* [GIVEN EXERCISE] Convert the data in the stretch from the line containing "At what (x,y)" through the line containing "The width and" into a numbered list, omitting any blank lines.

* [EXTRACTED ENTRIES]
* * * *
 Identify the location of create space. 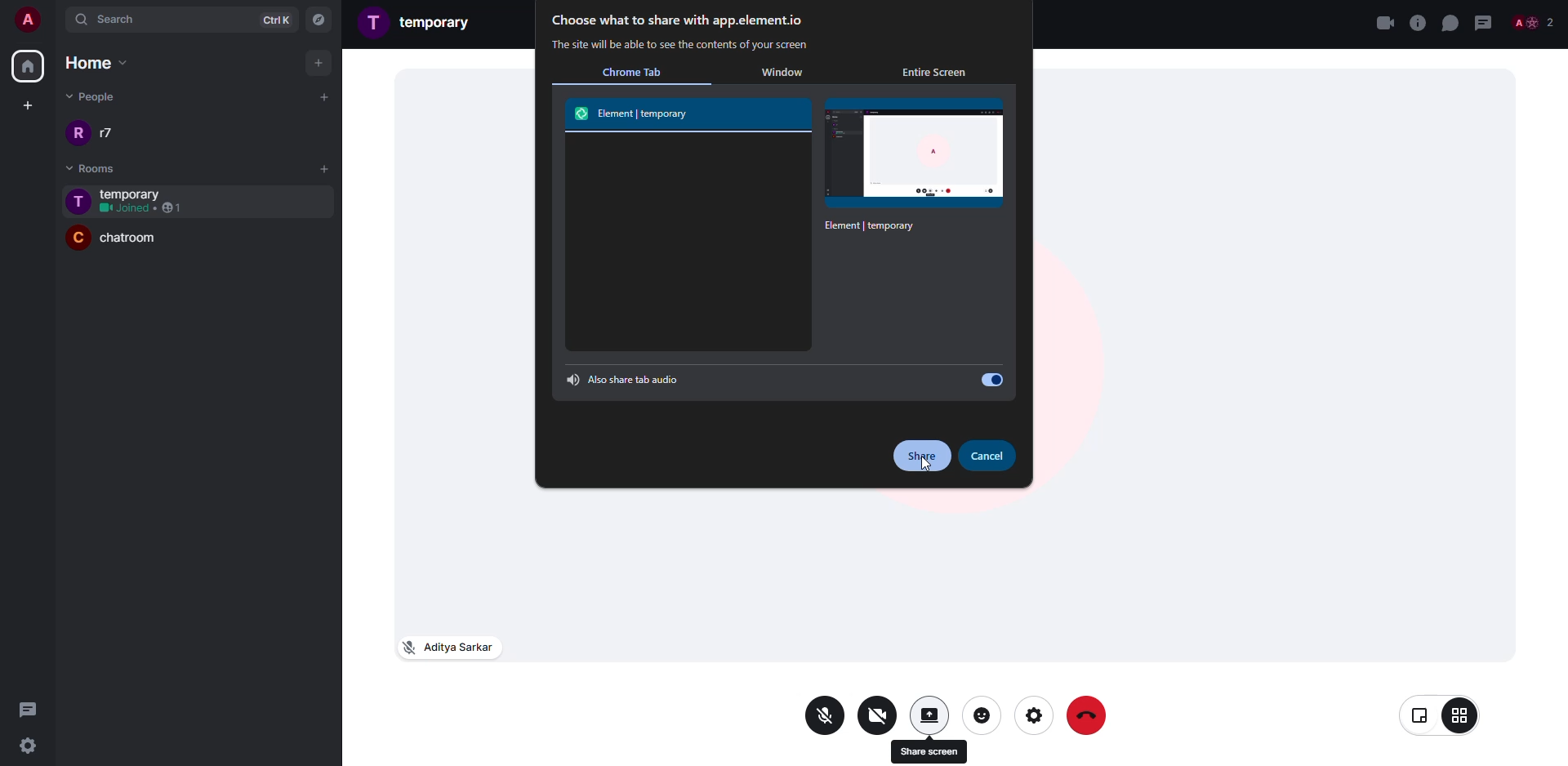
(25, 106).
* * * *
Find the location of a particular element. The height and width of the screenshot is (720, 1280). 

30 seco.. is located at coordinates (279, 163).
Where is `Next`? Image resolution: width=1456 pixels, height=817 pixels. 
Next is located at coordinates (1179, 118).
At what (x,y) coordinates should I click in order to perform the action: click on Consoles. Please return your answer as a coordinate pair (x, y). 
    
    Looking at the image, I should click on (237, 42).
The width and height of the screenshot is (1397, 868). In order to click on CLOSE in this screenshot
* * * *
* [ANSWER FOR THE TASK]
1. At what (x,y) coordinates should I click in order to perform the action: click on Consoles. Please return your answer as a coordinate pair (x, y). 
2.     Looking at the image, I should click on (237, 42).
3. The width and height of the screenshot is (1397, 868). In order to click on CLOSE in this screenshot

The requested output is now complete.